Every single entry that follows must be copied exactly.

Segment Start: SOURCE DATA

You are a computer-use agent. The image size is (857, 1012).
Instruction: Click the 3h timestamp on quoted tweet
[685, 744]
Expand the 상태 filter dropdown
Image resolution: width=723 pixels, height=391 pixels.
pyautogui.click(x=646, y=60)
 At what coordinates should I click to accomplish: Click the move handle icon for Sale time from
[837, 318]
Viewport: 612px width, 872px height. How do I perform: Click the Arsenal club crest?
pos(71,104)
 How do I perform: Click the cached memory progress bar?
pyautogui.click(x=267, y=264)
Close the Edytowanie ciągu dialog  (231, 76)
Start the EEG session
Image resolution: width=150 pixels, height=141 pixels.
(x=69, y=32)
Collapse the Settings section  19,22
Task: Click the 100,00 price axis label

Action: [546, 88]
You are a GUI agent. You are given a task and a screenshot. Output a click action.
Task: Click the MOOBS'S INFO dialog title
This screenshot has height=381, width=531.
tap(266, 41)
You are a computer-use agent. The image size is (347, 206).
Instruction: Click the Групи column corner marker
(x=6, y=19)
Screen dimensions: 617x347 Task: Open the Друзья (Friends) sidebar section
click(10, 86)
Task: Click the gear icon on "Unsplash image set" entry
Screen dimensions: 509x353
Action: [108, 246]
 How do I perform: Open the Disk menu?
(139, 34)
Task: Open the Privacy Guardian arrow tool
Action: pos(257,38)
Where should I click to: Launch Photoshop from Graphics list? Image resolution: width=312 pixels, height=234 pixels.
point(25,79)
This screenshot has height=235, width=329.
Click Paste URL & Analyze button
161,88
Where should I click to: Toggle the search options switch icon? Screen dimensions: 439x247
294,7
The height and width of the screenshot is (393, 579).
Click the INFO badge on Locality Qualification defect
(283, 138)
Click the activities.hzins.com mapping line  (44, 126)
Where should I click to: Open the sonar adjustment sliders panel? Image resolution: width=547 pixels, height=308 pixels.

Segment End: SOURCE DATA

> ANSWER SECTION:
You are a computer-use agent. The image size is (857, 1012).
Instruction: Click the 3h timestamp on quoted tweet
[685, 744]
Expand the 상태 filter dropdown
Image resolution: width=723 pixels, height=391 pixels.
pyautogui.click(x=646, y=60)
 At what coordinates should I click to accomplish: Click the move handle icon for Sale time from
[837, 318]
Viewport: 612px width, 872px height. How do I perform: Click the Arsenal club crest?
pos(71,104)
 How do I perform: Click the cached memory progress bar?
pyautogui.click(x=267, y=264)
Close the Edytowanie ciągu dialog  (231, 76)
Start the EEG session
Image resolution: width=150 pixels, height=141 pixels.
(x=69, y=32)
Collapse the Settings section  19,22
Task: Click the 100,00 price axis label

Action: [546, 88]
You are a GUI agent. You are given a task and a screenshot. Output a click action.
Task: Click the MOOBS'S INFO dialog title
This screenshot has height=381, width=531.
tap(266, 41)
You are a computer-use agent. The image size is (347, 206).
Instruction: Click the Групи column corner marker
(x=6, y=19)
Screen dimensions: 617x347 Task: Open the Друзья (Friends) sidebar section
click(10, 86)
Task: Click the gear icon on "Unsplash image set" entry
Screen dimensions: 509x353
Action: [108, 246]
 How do I perform: Open the Disk menu?
(139, 34)
Task: Open the Privacy Guardian arrow tool
Action: pos(257,38)
Where should I click to: Launch Photoshop from Graphics list? Image resolution: width=312 pixels, height=234 pixels.
point(25,79)
This screenshot has height=235, width=329.
Click Paste URL & Analyze button
161,88
Where should I click to: Toggle the search options switch icon? Screen dimensions: 439x247
294,7
The height and width of the screenshot is (393, 579).
Click the INFO badge on Locality Qualification defect
(283, 138)
Click the activities.hzins.com mapping line  (44, 126)
Where should I click to: Open the sonar adjustment sliders panel? Image resolution: width=547 pixels, height=308 pixels.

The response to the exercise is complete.